Vorbildlich auch die aufnahmetechnische Dokumentation im Booklet, die dem Interessierten etwas über die Beschaffenheit der diversen Konzerträume und den jeweils verwendeten Konzertflügels verrät. Mein Anspieltipp: der knapp viertelstündige Mitschnitt aus Liverpool 1999: nahezu erschreckende Dynamik, toller Bechstein-Konzertflügel.

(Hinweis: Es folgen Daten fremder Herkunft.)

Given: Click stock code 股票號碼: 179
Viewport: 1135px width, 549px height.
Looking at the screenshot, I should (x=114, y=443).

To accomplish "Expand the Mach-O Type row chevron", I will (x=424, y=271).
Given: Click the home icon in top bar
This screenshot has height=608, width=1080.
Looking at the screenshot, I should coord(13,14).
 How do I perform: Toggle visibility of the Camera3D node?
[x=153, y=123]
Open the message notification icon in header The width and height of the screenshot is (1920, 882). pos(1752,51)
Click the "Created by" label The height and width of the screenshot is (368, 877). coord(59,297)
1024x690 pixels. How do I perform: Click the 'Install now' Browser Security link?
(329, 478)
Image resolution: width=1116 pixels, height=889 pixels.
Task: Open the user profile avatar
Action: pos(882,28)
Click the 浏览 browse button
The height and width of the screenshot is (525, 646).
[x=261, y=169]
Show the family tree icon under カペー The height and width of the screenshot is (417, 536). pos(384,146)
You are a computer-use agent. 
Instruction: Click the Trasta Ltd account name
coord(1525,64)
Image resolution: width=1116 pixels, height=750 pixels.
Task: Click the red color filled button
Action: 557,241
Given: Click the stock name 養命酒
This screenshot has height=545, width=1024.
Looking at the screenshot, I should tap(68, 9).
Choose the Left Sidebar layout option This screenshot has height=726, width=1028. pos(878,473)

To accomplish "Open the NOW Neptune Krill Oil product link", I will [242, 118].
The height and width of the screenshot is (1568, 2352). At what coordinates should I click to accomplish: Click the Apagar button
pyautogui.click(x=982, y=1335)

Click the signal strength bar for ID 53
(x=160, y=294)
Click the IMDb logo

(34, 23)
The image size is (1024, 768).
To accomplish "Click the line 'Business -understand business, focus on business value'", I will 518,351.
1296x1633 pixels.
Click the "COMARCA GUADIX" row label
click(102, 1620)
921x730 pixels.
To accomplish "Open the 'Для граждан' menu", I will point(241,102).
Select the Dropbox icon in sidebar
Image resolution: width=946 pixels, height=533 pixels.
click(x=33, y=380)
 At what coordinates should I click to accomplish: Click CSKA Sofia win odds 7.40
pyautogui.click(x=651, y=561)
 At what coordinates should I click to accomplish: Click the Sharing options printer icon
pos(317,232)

Allgemeine Nebenbemerkung: Eben fällt mir auf, dass "strenge" Improvised Music der Londoner Schule (atonal, pointillistisch, a-thematisch, textural) eigentlich sogar leichter zu hören ist als improvisierte Kammermusik traditionellerer Bauart (tonal, thematisch variierend, melodiös), wenn man die Axiome des Genres erst einmal "gefressen" hat. Vielleicht erklärt sich so die anhaltende Aufmerksamkeit des eingeweihten ebenso wie die anhaltende Abwehrhaltung des un-eingeweihten HörerInnenkreises gegenüber dieser Kunstform.
Hörpsychologisch wäre nun zu klären, worin denn diese "Einweihung" eigentlich besteht. Ist es lediglich ein Sich-Gewöhnen an eine bestimmte musikalische Stilistik, z. B. staccato gespielte rasche chromatische Phrasen ohne Tonwiederholungen?
Mir jedenfalls kommt der aurale output versierter ImprovisatorInnen dieser Schule nach jahrelanger Gewöhnung immer mehr wie Easy Listening Music zweiter Ordnung vor - was nicht kulturpessimistisch gemeint ist.